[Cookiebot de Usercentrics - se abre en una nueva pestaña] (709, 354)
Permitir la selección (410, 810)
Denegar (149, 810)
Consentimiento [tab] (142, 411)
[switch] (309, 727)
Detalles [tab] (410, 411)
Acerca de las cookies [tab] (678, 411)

..........

▶ Exercise details
The answer should contain every line of the data, unchanged.

▶ Your response
[Cookiebot de Usercentrics - se abre en una nueva pestaña] (709, 354)
Permitir la selección (410, 810)
Denegar (149, 810)
Consentimiento [tab] (142, 411)
[switch] (309, 727)
Detalles [tab] (410, 411)
Acerca de las cookies [tab] (678, 411)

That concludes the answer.